Directions
Look in the data below for the line that has "Task: Click the 管理 button for keycards", then print exactly every line from there through the line that has "You are a computer-use agent. Screen", leaving pictures out.

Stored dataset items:
- - - - -

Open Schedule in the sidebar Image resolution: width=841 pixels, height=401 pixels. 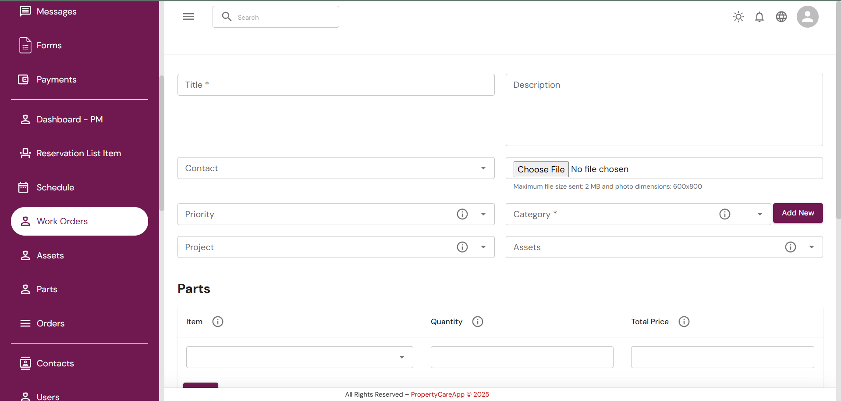click(55, 187)

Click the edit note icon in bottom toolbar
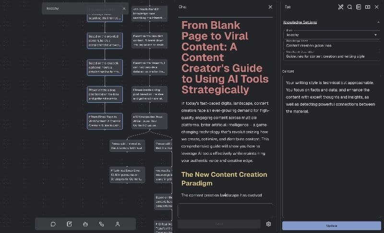[x=69, y=224]
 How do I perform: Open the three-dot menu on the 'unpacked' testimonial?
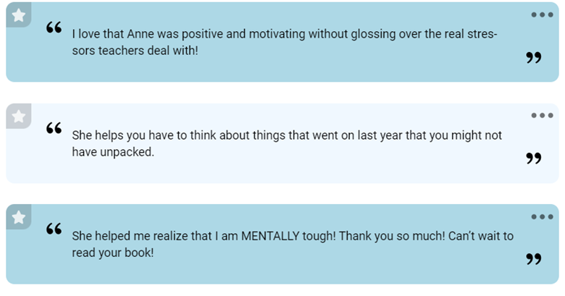pos(542,116)
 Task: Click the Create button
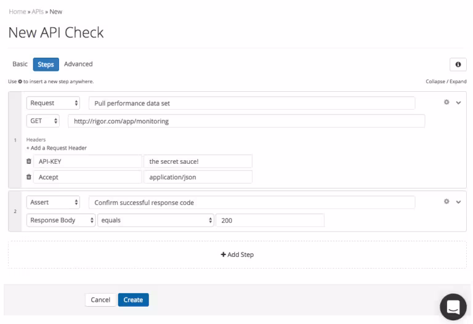point(133,300)
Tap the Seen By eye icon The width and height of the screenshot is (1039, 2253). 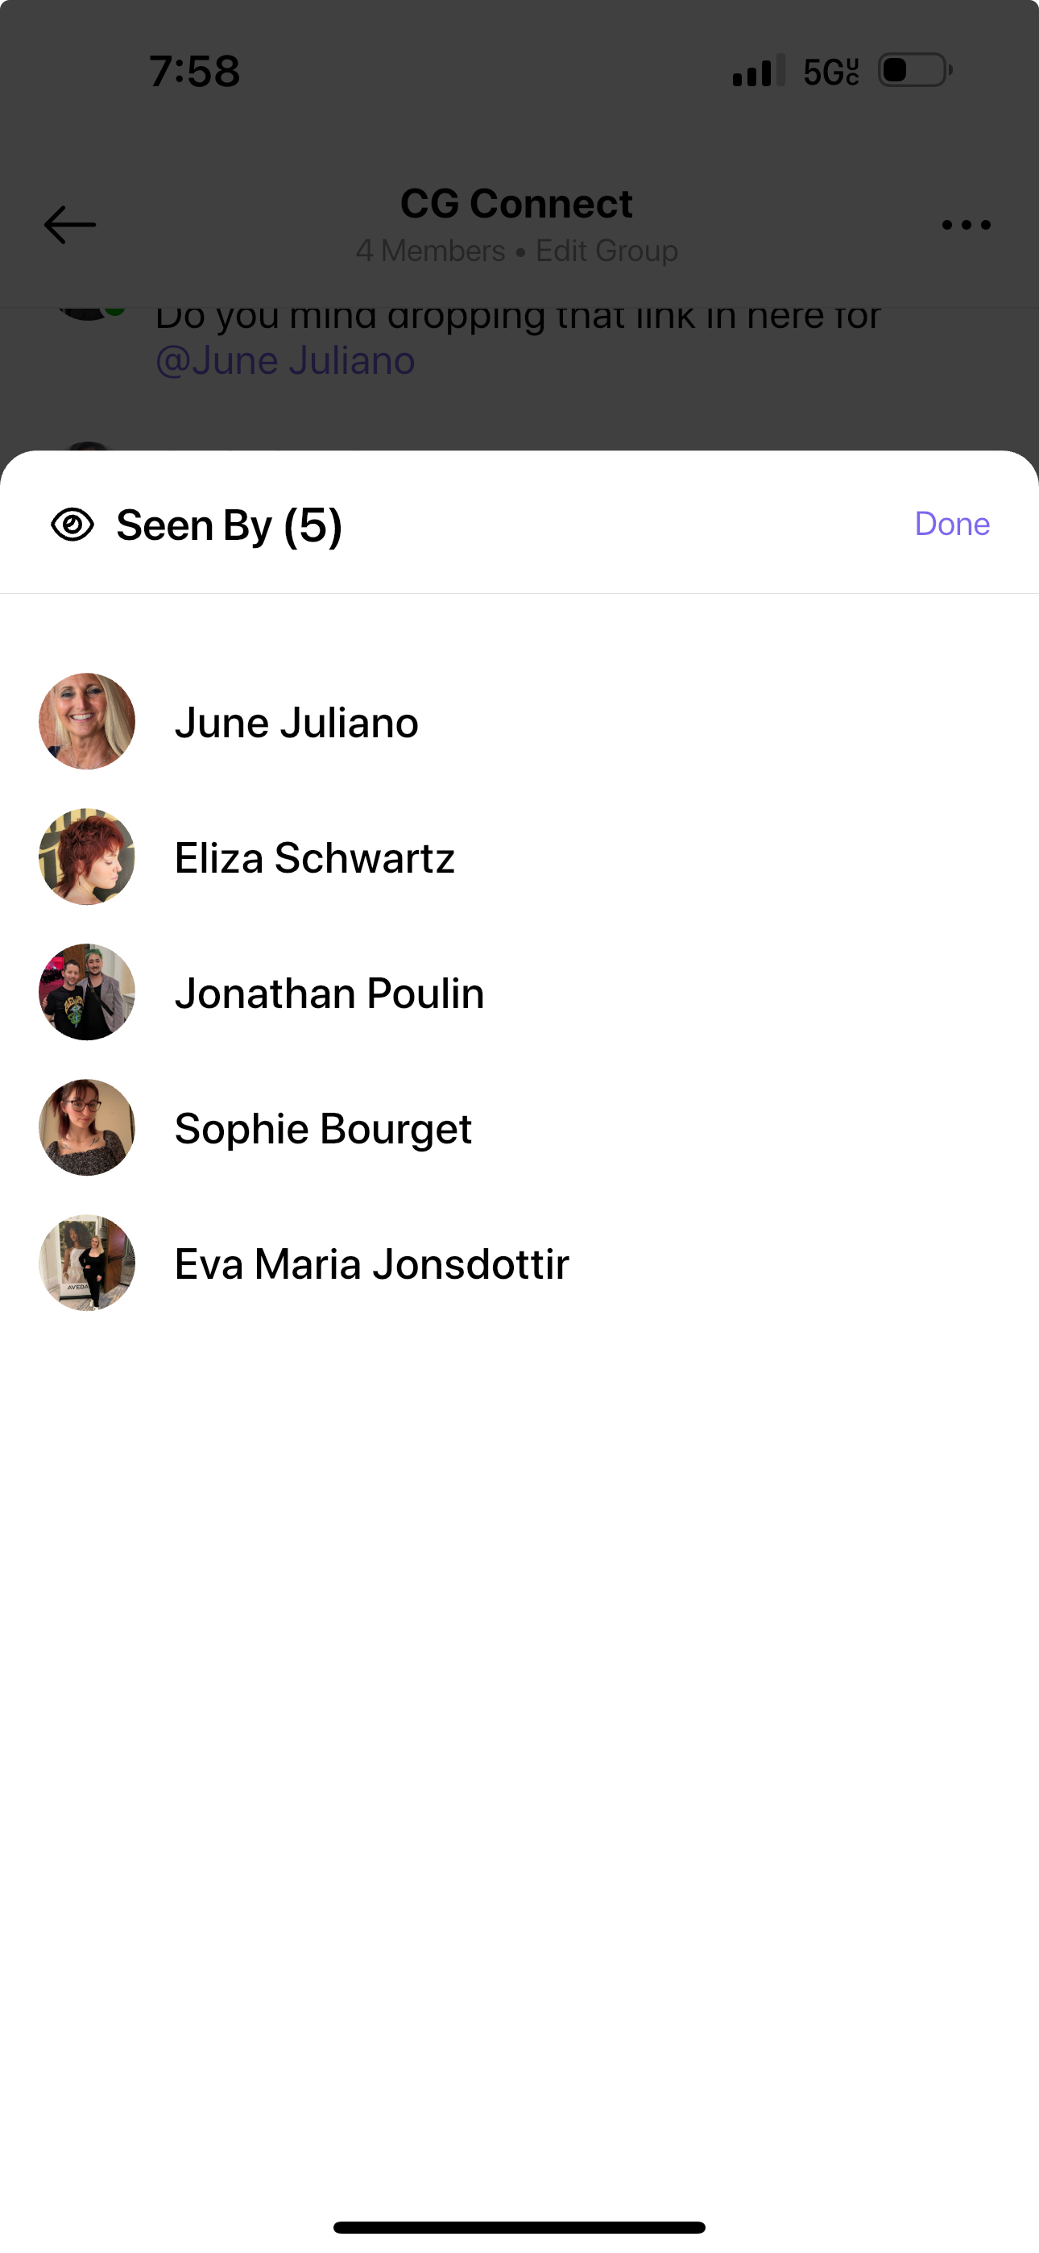(73, 525)
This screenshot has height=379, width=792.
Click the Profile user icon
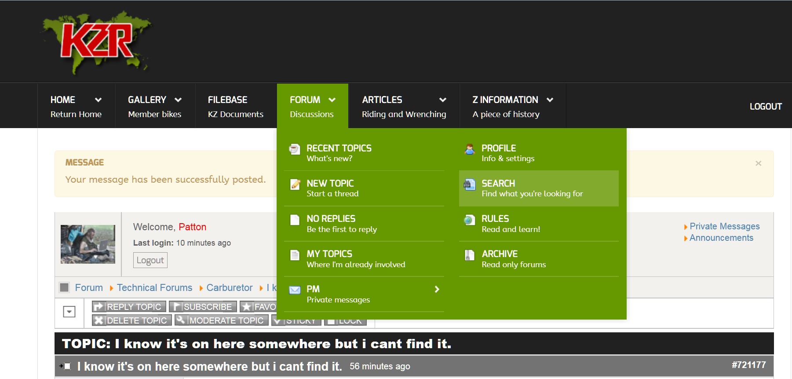[470, 149]
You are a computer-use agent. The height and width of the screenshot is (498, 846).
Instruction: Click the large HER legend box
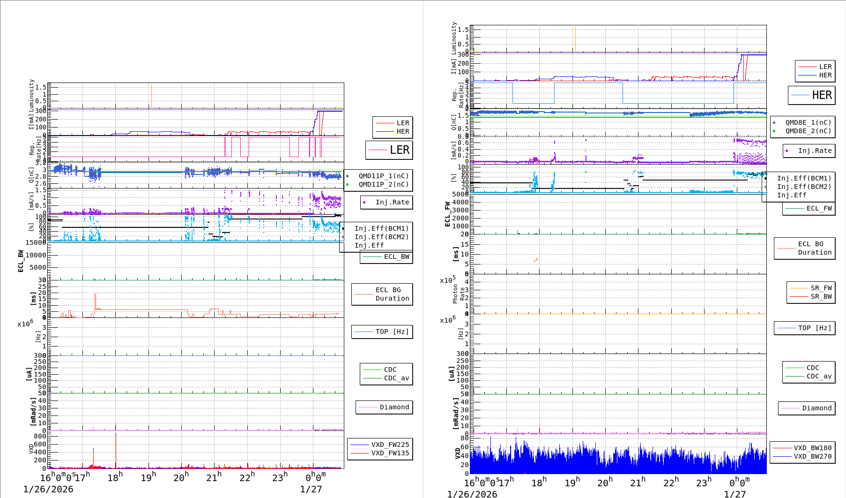point(812,95)
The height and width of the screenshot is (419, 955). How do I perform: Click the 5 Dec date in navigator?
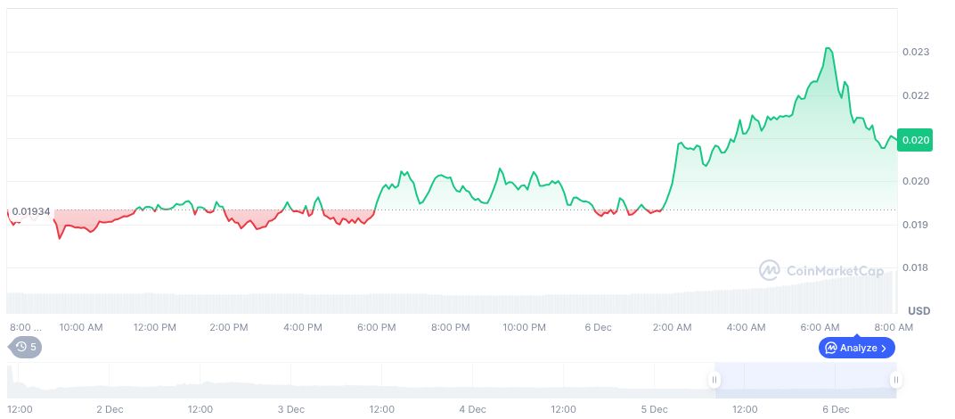[654, 409]
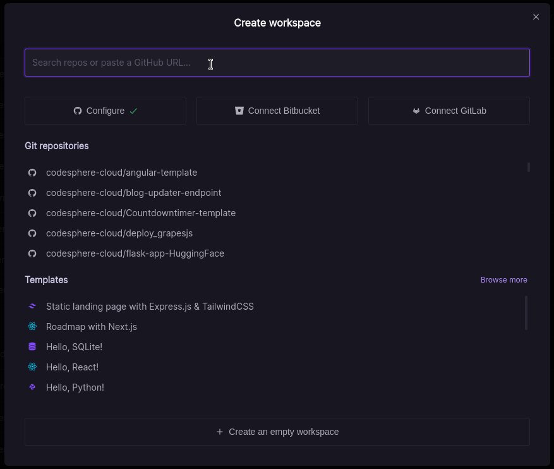The height and width of the screenshot is (469, 554).
Task: Connect a Bitbucket account
Action: (x=277, y=110)
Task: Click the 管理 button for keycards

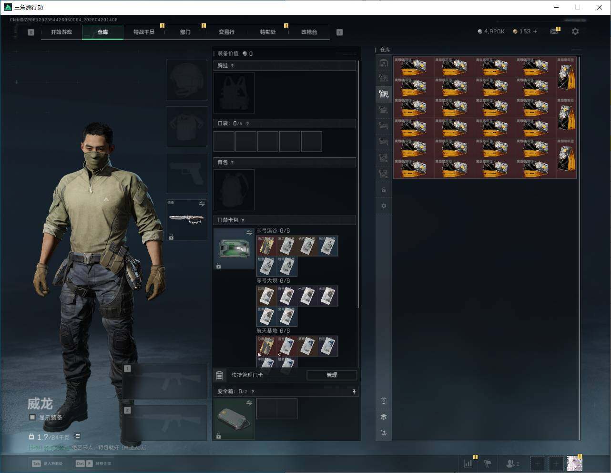Action: point(332,375)
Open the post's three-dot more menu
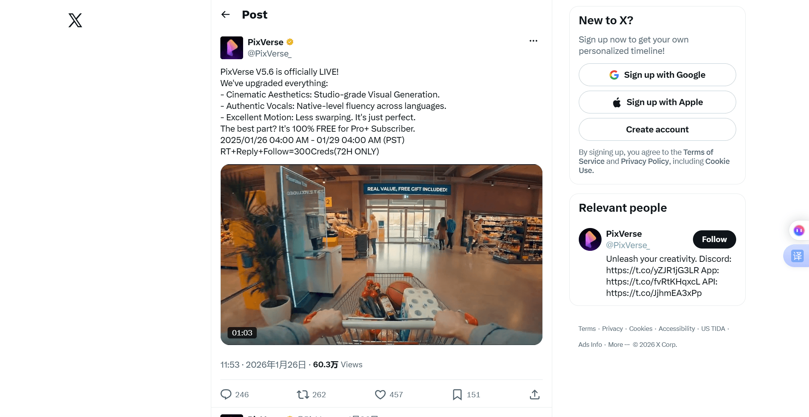This screenshot has height=417, width=809. pyautogui.click(x=533, y=41)
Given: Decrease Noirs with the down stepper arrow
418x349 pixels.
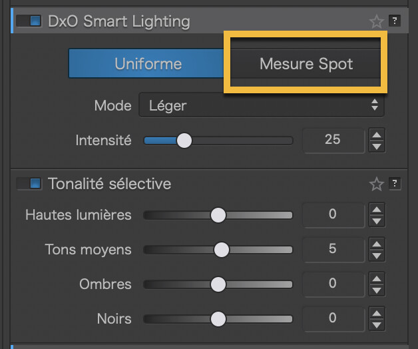Looking at the screenshot, I should 377,324.
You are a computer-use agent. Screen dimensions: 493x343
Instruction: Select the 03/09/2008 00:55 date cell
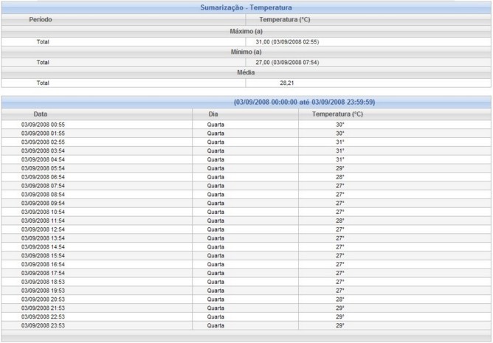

- - - - -

Solution to the exercise
Task: Click the 管理 button for keycards

Action: point(332,375)
Open the post's three-dot more menu
This screenshot has height=417, width=809. pyautogui.click(x=533, y=41)
Given: Decrease Noirs with the down stepper arrow
418x349 pixels.
Looking at the screenshot, I should 377,324.
You are a computer-use agent. Screen dimensions: 493x343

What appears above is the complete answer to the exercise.